Style/ Beauty

People who love their jobs are more prone to burnout, apparently

Burnout doesn’t always happen to people who have fallen out of love with their jobs or aren’t following their passions.

After nearly two decades of long-haul flights, early call times, and 12-hour days on set, hairstylist Nate Rosenkranz was at the end of his rope. He hadn’t fallen out of love with his craft, but he had grown weary of everything that came with it — so much so that he began to question his career path. He was, simply put, burned out.

But for Rosenkranz, burning out didn’t look like it does in the movies: A law student collapses at their desk after a string of late nights or an overworked executive has an office outburst and quits on the spot. Burnout is typically sneakier than that, says psychologist Michael Leiter, PhD, a leading researcher on the topic and coauthor of the forthcoming book The Burnout Challenge: Managing People’s Relationships with Their Jobs.

“Burnout is a slow wearing-down,” says Dr. Leiter. Despite popular belief, the word “burnout” is not strictly interchangeable with exhaustion. “It’s more complicated than that,” he says. The concept of burnout is so complicated, in fact, that it took the World Health Organization (WHO) until 2019 to officially define it as a syndrome.

That timing, by the way, strengthens the evidence that shows while the events of 2020 made burnout an even buzzier buzzword, “we were already in a burnout pandemic before [that],” says Kira Schabram, PhD, an assistant professor of management at the University of Washington.

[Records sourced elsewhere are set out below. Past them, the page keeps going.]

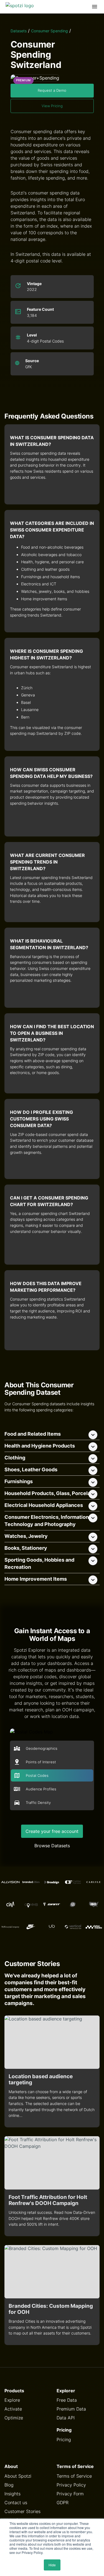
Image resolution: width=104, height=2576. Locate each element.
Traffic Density (38, 1803)
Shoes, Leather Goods (30, 1469)
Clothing (14, 1458)
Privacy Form (70, 2493)
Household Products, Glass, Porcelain (49, 1493)
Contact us (15, 2502)
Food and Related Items (32, 1434)
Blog (9, 2485)
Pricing (64, 2439)
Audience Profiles (41, 1789)
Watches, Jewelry (26, 1536)
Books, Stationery (25, 1548)
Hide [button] (52, 2564)
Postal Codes (37, 1776)
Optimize (13, 2417)
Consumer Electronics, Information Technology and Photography (46, 1520)
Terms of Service (74, 2476)
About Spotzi (17, 2476)
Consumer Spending (49, 30)
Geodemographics (41, 1748)
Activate (13, 2409)
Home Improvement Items (35, 1579)
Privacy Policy (71, 2485)
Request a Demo (52, 90)
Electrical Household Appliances (43, 1505)
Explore (12, 2400)
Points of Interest (41, 1762)
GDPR (63, 2502)
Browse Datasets (52, 1845)
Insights (12, 2493)
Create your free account (52, 1831)
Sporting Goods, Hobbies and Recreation (39, 1563)
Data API (66, 2417)
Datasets (19, 30)
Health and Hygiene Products (39, 1446)
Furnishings (18, 1481)
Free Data (67, 2400)
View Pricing (52, 106)
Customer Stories (22, 2511)
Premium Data (71, 2409)
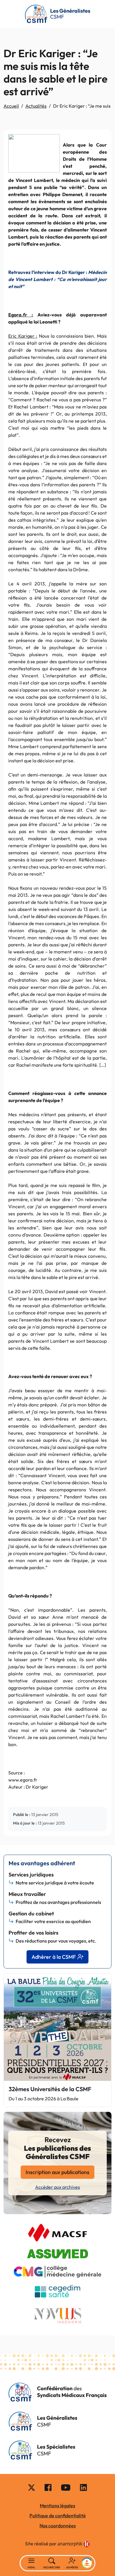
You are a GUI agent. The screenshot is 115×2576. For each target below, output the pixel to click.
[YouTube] (65, 2487)
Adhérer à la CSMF (54, 1956)
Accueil (11, 106)
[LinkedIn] (83, 2487)
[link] (74, 2544)
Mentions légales (57, 2505)
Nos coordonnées (58, 2526)
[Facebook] (48, 2487)
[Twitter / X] (31, 2487)
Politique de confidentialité (57, 2515)
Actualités (36, 106)
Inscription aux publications (57, 2172)
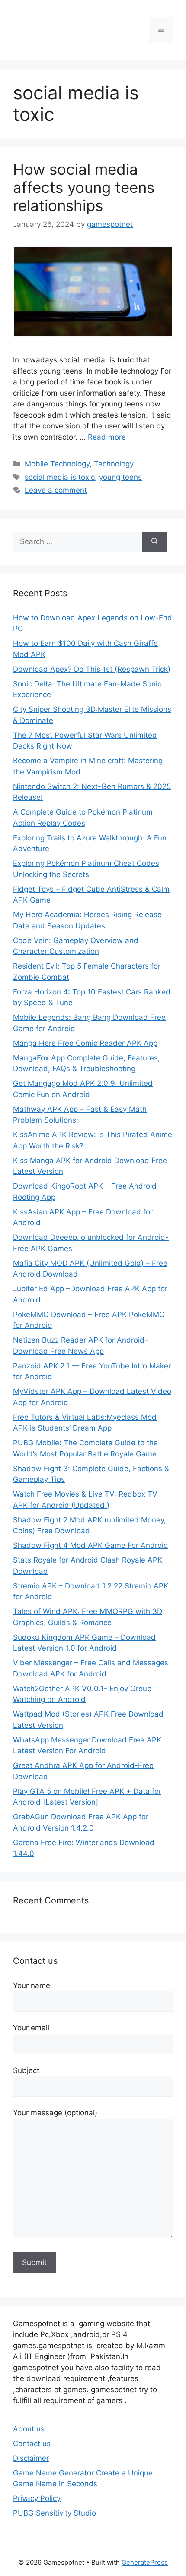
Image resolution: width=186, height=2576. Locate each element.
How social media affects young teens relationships (83, 187)
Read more (107, 437)
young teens (120, 477)
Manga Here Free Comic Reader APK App (85, 1043)
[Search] (154, 542)
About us (29, 2429)
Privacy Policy (37, 2498)
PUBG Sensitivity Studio (54, 2513)
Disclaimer (31, 2458)
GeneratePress (145, 2562)
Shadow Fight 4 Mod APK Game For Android (90, 1545)
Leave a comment (56, 490)
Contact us (32, 2443)
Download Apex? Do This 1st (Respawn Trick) (91, 669)
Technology (114, 463)
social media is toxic (60, 477)
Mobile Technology (57, 463)
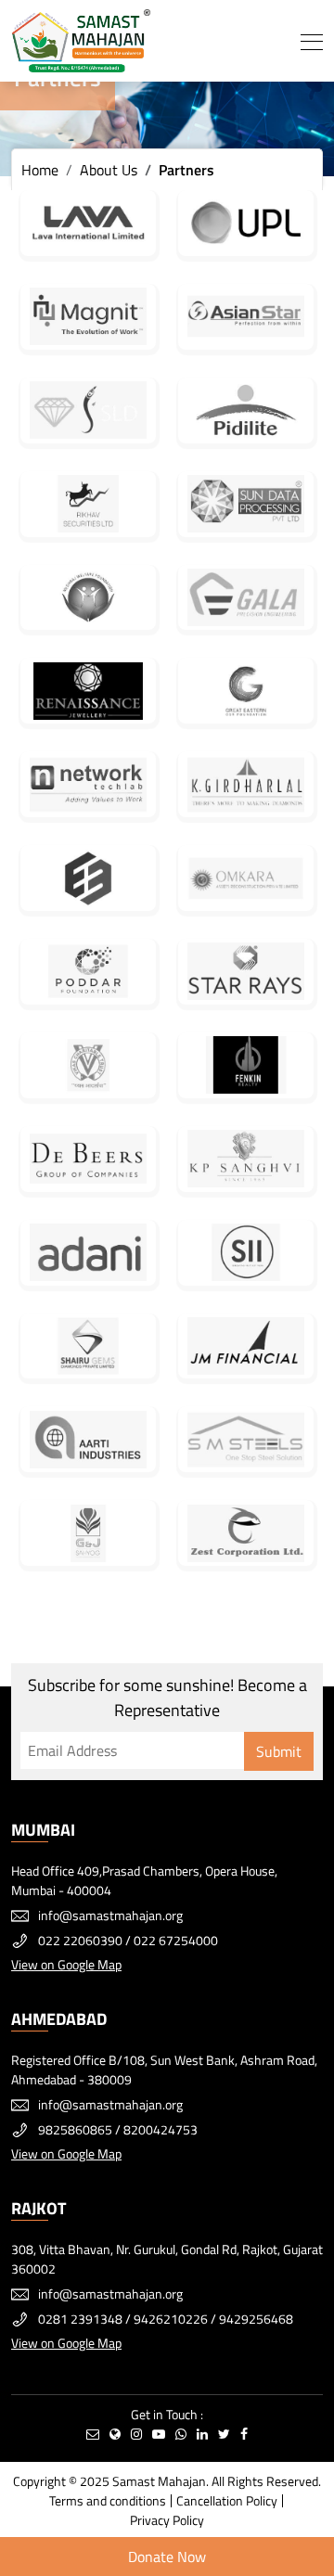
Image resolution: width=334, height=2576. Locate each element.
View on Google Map (66, 1964)
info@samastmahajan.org (110, 1915)
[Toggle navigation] (312, 41)
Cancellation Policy (226, 2500)
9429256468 (256, 2318)
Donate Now (167, 2556)
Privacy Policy (167, 2520)
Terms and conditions (107, 2500)
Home (39, 170)
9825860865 (75, 2129)
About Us (108, 170)
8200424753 (160, 2129)
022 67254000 (176, 1940)
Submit (279, 1751)
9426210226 (171, 2318)
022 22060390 (80, 1940)
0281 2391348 (80, 2318)
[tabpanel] (167, 88)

It’s true: According to a Gallup study conducted in 2019, 76 percent of full-time employees reported feeling burned out at work at least “sometimes.” (About 28 percent of those respondents said they felt burned out “very often” or “always.”)

How to Tell If You’re Burnt Out

The classification eventually released by the WHO solidifies that burnout is an “occupational phenomenon” resulting from “chronic workplace stress that has not been successfully managed.” Though burnout makes people vulnerable to illnesses like depression, it is not a disease in and of itself, says Dr. Leiter, whose research mirrors the definition. Burnout can be characterised more specifically by three symptoms: exhaustion, cynicism, and lack of efficacy.

Those with burnout tend to have a combination of all three symptoms, but depending on the nature of your work and your point of view, you might experience one more than another. For example, a nurse might not be as likely to lose sight of the meaning of their work, but could easily fall victim to exhaustion — which Lotte Dyrbye, MD, senior associate dean of faculty and chief well-being officer at the University of Colorado School of Medicine, describes not as tiredness, but as “having nothing left to give… You’re emotionally empty.”

Of course, the source of exhaustion for those in professions like health care can’t begin to compare with that of those in creative fields. But for creatives, the same feelings of emptiness can manifest as a loss of the flashes of inspiration that allow them to capture powerful images or compose catchy rhythms that enhance our world. “When we talk about creative professions, what we’re talking about is work that is useful but unusual,” says Dr. Schabram. “My argument would be that burnout doesn’t affect that useful part. Often, people are really vested in still doing good work. It’s the ‘unusual’ that can be really difficult, especially if you are feeling exhausted.”